I see the nearly living mass of thorns shift, then begin to uncoil. However, the ones binding me in place do not loosen. A quick glance to the side assures me you are still bound to a column; the black things have not released you, either.
The thorns begin to weave themselves together, and soon they have weaved into one long, thorny ‘spear’, and it rears up, like a serpent about to strike.
That is when the reality of the situation hits me. I can tell you are picking up on it, too, because you start to struggle more.
“Just sit back and watch,” I hear the heartless controller of the thorns say to you. “Enjoy the show.”
“Like hell!” I hear you shout. You almost free yourself, but more thorns snake their way around you to hold you firmly in place.
So I am the one…the intended target.
I am going to die here, and there is nothing anyone can do about it.
At first, bitterness fills my thoughts. Well, finally. About damn time. Now I can get out of your life and you can be happy for a change. I can get out of everyone’s life, and things will be better for them.
But…
A sadness creeps into my mind.
I will never see you again. I will never hear your laugh, see your smile, or dry your tears again. I will never again have the opportunity to get lost in your eyes, or talk to you about your problems (or mine). I will never be in your arms again, safe in your warm embrace.
I will never get to tell you the truth.
The thorns binding me in place pull my arms back to expose my chest and abdomen, giving the spiny javelin a clear target.
I hear you shouting my name. Your voice is pained, frantic. Or maybe I am just imagining it.
I turn my head toward you because I am unable to turn more of my body. I speak your name, my voice little more than a whisper, with as much reverence as I can muster. I try to continue, but the thorns around my neck tighten, cutting of my air supply. Tears well up in my eyes--Now I will really never get to tell you.
I hear the plant mass before me shift, and I snap my head back toward it. Though my vision is blurred, I can tell it is pulling back, preparing to impale me.

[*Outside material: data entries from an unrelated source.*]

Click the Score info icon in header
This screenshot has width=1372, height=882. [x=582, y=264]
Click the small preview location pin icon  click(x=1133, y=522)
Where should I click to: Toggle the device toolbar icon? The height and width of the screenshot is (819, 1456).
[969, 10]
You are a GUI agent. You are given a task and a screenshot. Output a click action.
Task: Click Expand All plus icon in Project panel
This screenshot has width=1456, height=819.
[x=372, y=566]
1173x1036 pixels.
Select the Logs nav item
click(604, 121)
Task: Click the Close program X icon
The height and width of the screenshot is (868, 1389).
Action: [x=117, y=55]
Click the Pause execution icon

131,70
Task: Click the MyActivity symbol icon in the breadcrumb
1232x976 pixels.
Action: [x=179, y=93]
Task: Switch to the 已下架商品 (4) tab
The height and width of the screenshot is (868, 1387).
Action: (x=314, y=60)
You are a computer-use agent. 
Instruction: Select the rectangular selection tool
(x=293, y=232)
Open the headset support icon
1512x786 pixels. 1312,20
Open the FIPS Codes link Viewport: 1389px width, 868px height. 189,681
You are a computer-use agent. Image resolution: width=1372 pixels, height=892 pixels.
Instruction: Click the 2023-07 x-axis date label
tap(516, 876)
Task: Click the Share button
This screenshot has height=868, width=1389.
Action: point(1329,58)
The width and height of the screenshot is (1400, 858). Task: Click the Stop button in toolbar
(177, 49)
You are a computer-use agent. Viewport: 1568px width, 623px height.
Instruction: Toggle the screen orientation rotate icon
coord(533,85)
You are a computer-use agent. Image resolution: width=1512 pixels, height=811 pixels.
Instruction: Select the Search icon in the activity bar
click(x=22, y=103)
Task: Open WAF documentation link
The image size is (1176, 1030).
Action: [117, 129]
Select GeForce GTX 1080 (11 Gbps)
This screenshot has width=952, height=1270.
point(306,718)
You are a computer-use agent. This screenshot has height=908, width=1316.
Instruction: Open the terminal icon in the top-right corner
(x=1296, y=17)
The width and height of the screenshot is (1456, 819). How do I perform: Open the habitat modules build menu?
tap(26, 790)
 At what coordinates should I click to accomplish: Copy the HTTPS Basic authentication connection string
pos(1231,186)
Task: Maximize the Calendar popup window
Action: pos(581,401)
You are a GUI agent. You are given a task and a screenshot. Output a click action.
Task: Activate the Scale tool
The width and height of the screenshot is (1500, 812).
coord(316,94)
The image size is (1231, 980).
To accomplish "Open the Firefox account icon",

I squeeze my eyes shut and brace myself. In the seconds of waiting that follow, I begin to think a thought over and over.
I was once told that if one thinks loud and hard enough, those close to them will hear it. Praying that is true, I think the thought like a chanted mantra as I wait for the end.
It is a truth you already know, but one I have not told you myself…one I have never said out loud. Is it reaching you now? Or are my efforts in vain?
Iloveyouiloveyouiloveyouiloveyouiloveyouiloveyouiloveyouiloveyouiloveyou--
A soft whooshing noise, a slight breeze.
Pain.
An agonizing, excruciating, ripping and tearing pain.
I cannot bear to open my eyes, and I do not need to; your screams tell me everything I need to know. I feel something catch me, but I have no idea what--it may be the thorns, for all I can gather.
Soon, the pain fades, and all that is left is an unbreakable silence and a strange but not unpleasant feeling of draining, of becoming clean.
There is blood…a lot of it. I know this because I feel the warm ichor gushing over my arms, and what is left of my abdomen and chest.
After a moment, even the draining goes away, and I begin to feel empty, but again the feeling is not bad. I feel my heart beating slower, and it is becoming harder and harder to breathe…And suddenly something penetrates the silence.
I hear you calling me, calling my name, begging me not to go. You sound so far away…It could be that you actually are, or maybe it is the cathedral; earlier we joked about how we could be standing right next to each other in here and still sound miles apart. Far away or not, I can still hear the tears choking your voice. Hearing those tears brings fresh ones of my own.
I want to answer your call, to tell you not to cry for me, but I cannot. I finally force my eyes open and see the cathedral’s ceiling for the first (and last) time.
It shows a scene of what must be Heaven, with two angels embracing, one with red wings, the other with black or perhaps dark blue wings. Despite everything, I smile. The angels, now disappearing from my vision, look just like us.
As the nothingness of death sets in, everything begins to drift away from me. But I cling to any thoughts, memories, and feelings of you, refusing to let them go. Now I see nothing, feel virtually nothing, know almost nothing…and I can no longer hear your voice.
As I fade, I wonder if my words reached you. Just in case they did not I shall dedicate my last thought to them, to you.